Yes, that is the normal way of this species in an non mycorrhiza surrounding.
I hope that this seedlings produced without fungi are doing better, but I don't know jet.


----------



## dodidoki (Nov 4, 2016)

Berthold said:


> Yes, that is the normal way of this species in an non mycorrhiza surrounding.
> I hope that this seedlings produced without fungi are doing better, but I don't know jet.



Yes, but you can keep this symbiosis if you know the soil where plant originates from.


----------



## Berthold (Nov 4, 2016)

dodidoki said:


> Yes, but you can keep this symbiosis if you know the soil where plant originates from.

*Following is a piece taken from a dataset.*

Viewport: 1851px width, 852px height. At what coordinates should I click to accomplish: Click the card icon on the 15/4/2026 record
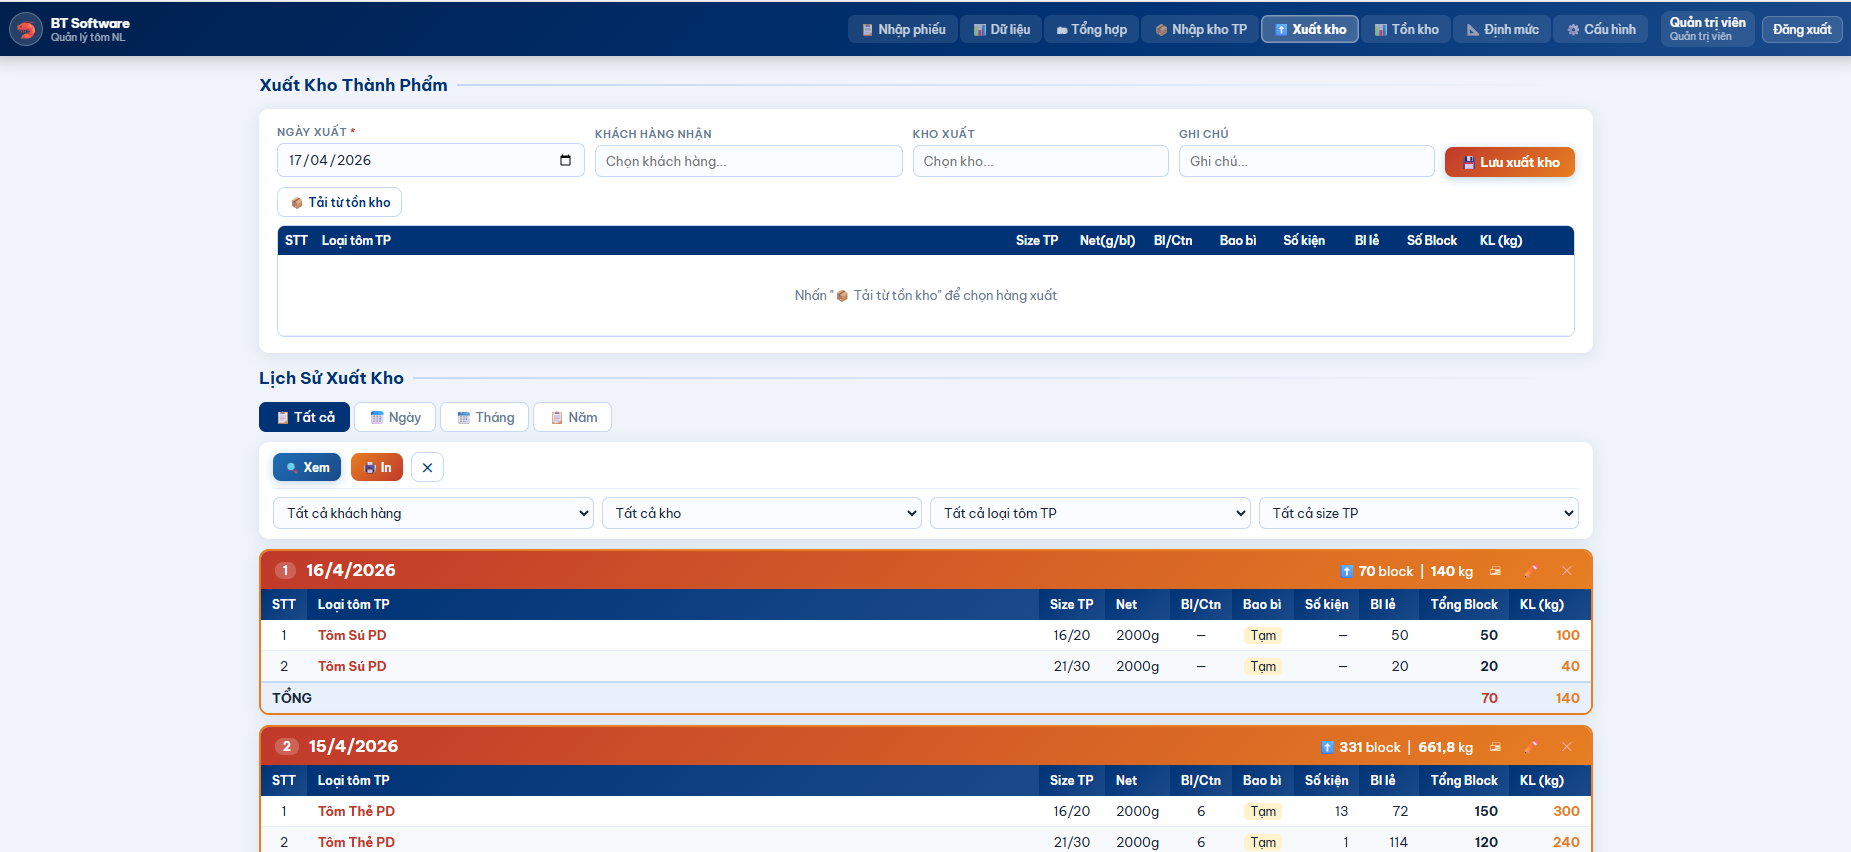click(1495, 747)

Not necessarily because the symbiosis can be depended of other living plants in the surrounding, so it can exist on living tree roots only. But I don't know.
We have it at some European orchids without green chlorophyll like Limodorum abortivum.


----------



## Berthold (Jul 12, 2017)

9 months later, 15 mm high already


----------



## fundulopanchax (Jul 31, 2017)

Very exciting! I hope to see good progress!


----------



## Berthold (Oct 15, 2017)

Plant is growing slowly but steadily.


----------



## KyushuCalanthe (Oct 15, 2017)

Now that is progress! Is that mix kanuma and pumice? Keep it growing.:clap:


----------



## Berthold (Oct 15, 2017)

Yes it is, Tom. The leaves are poor of Chlorophyll but the direction of development is correct now. The leaves of that species seem to be long living, I mean some years


----------



## fundulopanchax (Oct 15, 2017)

Keep that plant alive! It is priceless!

Congratulations!


----------



## dodidoki (Feb 28, 2018)

Is there any good result?


----------



## Berthold (Feb 28, 2018)

No, no moving at all, no dead, no alive.


----------



## naoki (Feb 28, 2018)

Berthold said:


> No, no moving at all, no dead, no alive.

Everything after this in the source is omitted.